In 1933, almost two years after the conveyance and approximately five years after the tax was paid, the legislature enacted Act No. 107, Pub. Acts 1933, § 19-a, sub. 5d, which provided that certain sums should be used by the city for "The payment or refunding to the taxpayers, withoutinterest, of all or any portion of the special assessment or *Page 615 assessments for the cost of opening, widening or improving any State trunk line highway within any incorporated city or village, which cost was levied as a special assessment or assessments prior to this amendatory act: Provided, That the legislative body of such city or village desiring to come under this subdivision shall so determine; * * * Provided, That when such payment and/or refund shall be determined by such legislative body, the same shall apply in equal pro ratabenefits to all lands so assessed for such special assessment or assessments."

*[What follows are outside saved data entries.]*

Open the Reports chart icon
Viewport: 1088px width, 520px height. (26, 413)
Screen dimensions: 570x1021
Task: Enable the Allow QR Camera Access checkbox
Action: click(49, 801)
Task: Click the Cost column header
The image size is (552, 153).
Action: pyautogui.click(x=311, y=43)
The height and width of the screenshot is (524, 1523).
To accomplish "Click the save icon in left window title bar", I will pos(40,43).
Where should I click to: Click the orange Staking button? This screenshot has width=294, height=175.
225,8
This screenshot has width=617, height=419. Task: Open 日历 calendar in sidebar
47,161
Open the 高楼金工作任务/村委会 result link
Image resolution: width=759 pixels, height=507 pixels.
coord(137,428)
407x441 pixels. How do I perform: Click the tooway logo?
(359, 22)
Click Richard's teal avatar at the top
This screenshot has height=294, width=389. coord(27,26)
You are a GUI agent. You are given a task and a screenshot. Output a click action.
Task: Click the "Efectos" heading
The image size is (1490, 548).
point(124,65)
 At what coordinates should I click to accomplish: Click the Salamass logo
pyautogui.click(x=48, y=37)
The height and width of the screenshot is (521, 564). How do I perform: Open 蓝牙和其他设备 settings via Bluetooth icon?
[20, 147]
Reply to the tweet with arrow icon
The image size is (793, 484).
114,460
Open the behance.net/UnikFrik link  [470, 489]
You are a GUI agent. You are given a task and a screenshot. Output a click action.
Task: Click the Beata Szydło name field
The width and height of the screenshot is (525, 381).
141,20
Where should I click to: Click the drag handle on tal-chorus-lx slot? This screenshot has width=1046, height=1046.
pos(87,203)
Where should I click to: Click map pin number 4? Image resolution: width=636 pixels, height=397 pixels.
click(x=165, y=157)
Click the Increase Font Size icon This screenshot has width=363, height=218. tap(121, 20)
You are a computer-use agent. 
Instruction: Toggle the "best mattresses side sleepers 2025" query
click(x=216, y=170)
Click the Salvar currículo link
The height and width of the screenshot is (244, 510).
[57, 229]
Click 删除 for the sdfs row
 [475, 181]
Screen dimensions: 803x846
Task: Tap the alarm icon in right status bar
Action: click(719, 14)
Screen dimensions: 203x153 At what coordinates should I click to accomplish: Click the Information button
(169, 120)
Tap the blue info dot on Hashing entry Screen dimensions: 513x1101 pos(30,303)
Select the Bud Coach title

The obvious purpose of Act No. 107, supra, was to make it possible to secure relief to taxpayers through the use of weight and gasoline tax collections for the payment or refund of special assessments levied for the construction of highways. Pursuant to this act, the city commission of Grand Rapids adopted a resolution extending the due dates of the 6th and subsequent installments of the assessment for widening Division avenue for two years and further providing:

"That of all moneys received under the Harton act, available under Act No. 107, § 19a, subd. 5d, Pub. Acts 1933, 50 per cent. thereof, not however, to exceed the amount due on any one installment, shall annually be set aside and paid in liquidation of said tax, refunds to be made therefrom to those who have paid their tax in advance."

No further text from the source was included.